The Role of Preimplantation Genetic Screening in IVF

Over the past 2 decades, preimplantation genetic screening (PGS) has fallen in and out of favor among fertility specialists.  The benefits of performing PGS with in vitro fertilization have been hugely debated.  While the techniques and technology for PGS have advanced during this time, it’s still unclear whether PGS provides a benefit and that should be determined for each individual in consultation with their doctor.

When PGS was first introduced in the late 1990’s as an option for testing embryos to see whether or not they are chromosomally normal, it was deemed a revolutionary technology that would change the way IVF was performed.  At that time, embryos were biopsied for PGS three days after fertilization, during the cleavage stage.  In the cleavage stage, each embryo contains approximately 6-8 cells and 1-2 of those cells were removed during the biopsy. Many fertility practices started utilizing this technology, but in 2007, a report published in the New England Journal of Medicine showed that PGS actually decreased pregnancy rates in women over 35 years old.  Based on this report and others, the American Society of Reproductive Medicine in 2008 stated that PGS was ineffective.

PGS at that point was largely abandoned until new technology for day 5, blastocyst stage, biopsy was introduced in approximately 2010.  At the blastocyst stage, an embyro contains hundreds of cells and is less fragile. So, removing approximately 5 cells for PGS testing at that point was thought to be less harmful to the embryos.  A PGS revival ensued and it once again became a heavily utilized technology.  PGS helped physicians choose the best embryos to transfer since they were able to select the embryos that were chromosomally normal.  PGS also helped reduce the risk of twins, triplets,and high order multiple births.  By being able to select chromosomally normal embryos for transfer, fewer embryos could be transferred and still give a high success rate.

Embryos deemed abnormal through PGS were traditionally discarded. What we are starting to learn though is that all of those embryos may not actually be genetically abnormal.  There have been several reports now of genetically normal babies being born after the transfer of PGS abnormal embryos.  To understand how this might happen, we have to go back to the biopsy stage.  Only approximately 5 cells are tested from an embryo that contains hundreds of cells.  We know that embryos have the ability to correct some DNA errors, so maybe those cells that were deemed abnormal would have gone on to correct themselves later in the embryo.  In addition, the cells that are biopsied for PGS testing come from an area of the embryo that eventually becomes the placenta.  Maybe the embryos are segregating those cells out to the placenta for a reason.  So, what this means is that we may be calling some embryos abnormal when they could actually result in healthy pregnancies.

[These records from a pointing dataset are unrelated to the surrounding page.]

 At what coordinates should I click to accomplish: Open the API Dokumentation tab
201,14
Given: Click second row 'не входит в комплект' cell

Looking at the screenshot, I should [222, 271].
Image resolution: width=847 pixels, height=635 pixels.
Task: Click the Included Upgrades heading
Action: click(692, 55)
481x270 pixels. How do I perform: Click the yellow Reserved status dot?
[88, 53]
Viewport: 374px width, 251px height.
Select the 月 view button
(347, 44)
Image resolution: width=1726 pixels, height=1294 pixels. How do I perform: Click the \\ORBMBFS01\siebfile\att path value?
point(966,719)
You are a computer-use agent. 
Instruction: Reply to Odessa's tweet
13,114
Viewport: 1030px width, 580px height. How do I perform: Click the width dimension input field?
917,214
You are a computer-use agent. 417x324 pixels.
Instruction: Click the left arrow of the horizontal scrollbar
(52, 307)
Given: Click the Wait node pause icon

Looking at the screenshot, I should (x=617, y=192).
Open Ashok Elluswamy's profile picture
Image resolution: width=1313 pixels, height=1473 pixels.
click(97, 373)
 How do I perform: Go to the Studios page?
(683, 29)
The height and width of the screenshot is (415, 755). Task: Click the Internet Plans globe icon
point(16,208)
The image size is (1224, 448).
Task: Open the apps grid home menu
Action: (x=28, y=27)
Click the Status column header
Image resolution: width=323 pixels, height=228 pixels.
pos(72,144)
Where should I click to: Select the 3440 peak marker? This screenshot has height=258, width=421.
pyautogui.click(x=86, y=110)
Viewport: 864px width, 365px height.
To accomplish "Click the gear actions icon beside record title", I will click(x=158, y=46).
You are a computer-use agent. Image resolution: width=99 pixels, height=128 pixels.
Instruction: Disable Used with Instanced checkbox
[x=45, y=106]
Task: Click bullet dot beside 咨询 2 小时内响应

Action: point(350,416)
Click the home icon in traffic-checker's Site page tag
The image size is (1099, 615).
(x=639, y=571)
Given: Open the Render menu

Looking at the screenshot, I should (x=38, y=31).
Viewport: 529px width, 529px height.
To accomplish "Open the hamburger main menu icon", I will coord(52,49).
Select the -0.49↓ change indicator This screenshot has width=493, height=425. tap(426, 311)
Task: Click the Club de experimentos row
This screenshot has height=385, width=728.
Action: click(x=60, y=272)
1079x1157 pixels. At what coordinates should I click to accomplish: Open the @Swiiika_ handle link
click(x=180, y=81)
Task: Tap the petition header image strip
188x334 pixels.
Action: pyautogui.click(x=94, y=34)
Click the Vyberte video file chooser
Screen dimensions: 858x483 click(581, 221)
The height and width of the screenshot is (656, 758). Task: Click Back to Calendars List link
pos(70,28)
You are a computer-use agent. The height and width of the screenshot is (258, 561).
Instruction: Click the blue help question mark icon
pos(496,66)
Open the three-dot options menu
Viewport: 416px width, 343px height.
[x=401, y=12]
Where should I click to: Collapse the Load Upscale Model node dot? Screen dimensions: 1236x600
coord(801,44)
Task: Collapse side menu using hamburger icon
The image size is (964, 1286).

In my opinion, there is a time and place for PGS.  I don’t recommend it to all patients doing IVF.  It has to be on a case by case basis.  For instance, for a young woman who has many embryos, it may help with selecting a single embryo for transfer and reducing her risk of multiples.  Or, for a couple who has had multiple miscarriages, it may help prevent another miscarriage due to aneuploidy.

The decision to do or not do PGS should be made based on a frank discussion between a patient and their physician.  If PGS testing is something you’re considering doing with your IVF cycle, it’s important to talk to your physician about the risks versus benefits.